We also investigated using a separate normalization procedure in which we compared the values from each channel to the corresponding values from a non-patch control recording in which the two extracellular electrodes were placed in a slice within a few micrometers of the normal intracellular electrode without a cell being patched. The results using this normalization were similar to the results we present here.

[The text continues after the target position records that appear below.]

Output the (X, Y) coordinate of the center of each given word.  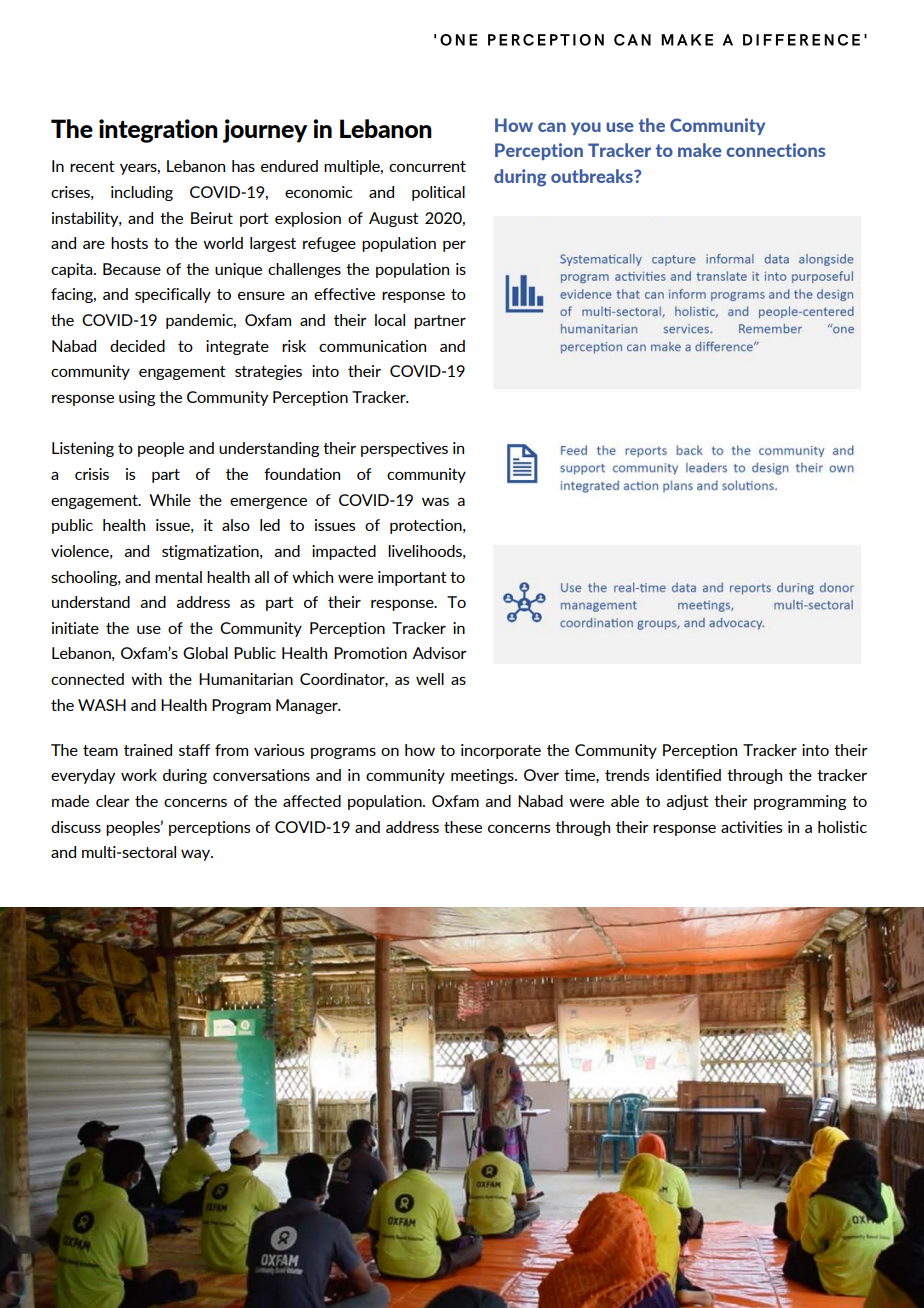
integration (158, 131)
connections (775, 150)
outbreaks (593, 176)
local (390, 320)
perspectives (404, 449)
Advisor (439, 653)
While (170, 500)
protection (427, 526)
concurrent (427, 166)
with (146, 679)
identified (688, 775)
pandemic (201, 321)
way (197, 855)
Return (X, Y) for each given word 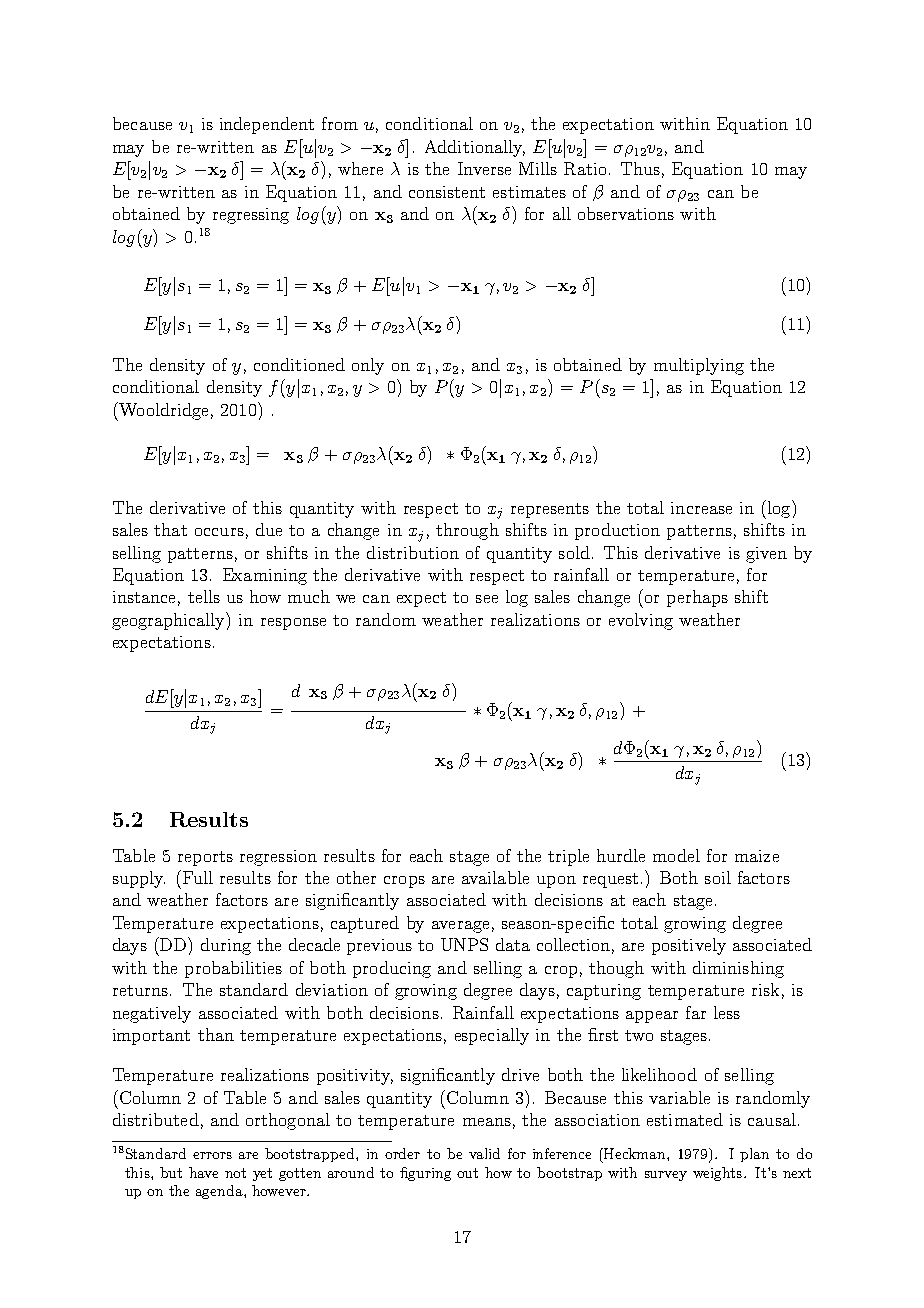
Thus (640, 168)
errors (212, 1155)
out (467, 1173)
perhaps (697, 598)
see (487, 599)
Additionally (475, 148)
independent (267, 125)
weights (717, 1174)
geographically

Statistics—mean and median effects.

To test the mean and median differences, we pooled the data across low (6–926 Hz) and high (1282 Hz to 16.7 kHz) frequencies and tested each group separately. Note that none of the results are critically dependent on the specific divisions between high and low frequencies. For amplitudes, we tested the significance of the mean differences with paired t tests between obstructed and unobstructed electrodes across frequencies and experiments, and we tested the significance of the median differences with signed rank tests. For phases, we tested the significance of mean differences following procedures described by Fisher (1993), and we tested the significance of median differences using code taken from the circular statistics toolbox in Matlab (Berens, 2009).

Image analysis.

The microscope images recorded during each session were analyzed offline to verify that the effects of the obstructions on the recorded signals correlated with the severity of the obstructions. The offline image scoring was done blindly, with the same experimenter scoring all of the sessions. Each extracellular electrode from each session received two scores from 0 to 9 reflecting the severity of the corresponding obstruction type along the extracellular path from the cell to the pipette tip. One score was given for the severity of axonal fiber bundle obstructions present, and one score was given for the severity of cell body obstructions present.

The within-experiment differences between the extracellular electrodes for the given obstruction type score was then correlated across sessions with the within-experiment normalized amplitude and phase differences between the electrodes (see Analyses, above). For the amplitudes, a nonparametric Spearman correlation was used. For the phases, a circular-linear correlation was performed, following procedures described by Fisher (1993, p. 161). There were 3 sessions for which the images could not be scored, and these were excluded from this analysis.

We also investigated other methods to score the images offline, including using a simple overall impression of the obstruction differences between the extracellular paths for each session, or by focusing on just the obstructions near the patched cell or near each extracellular pipette. All of these methods yielded similar results.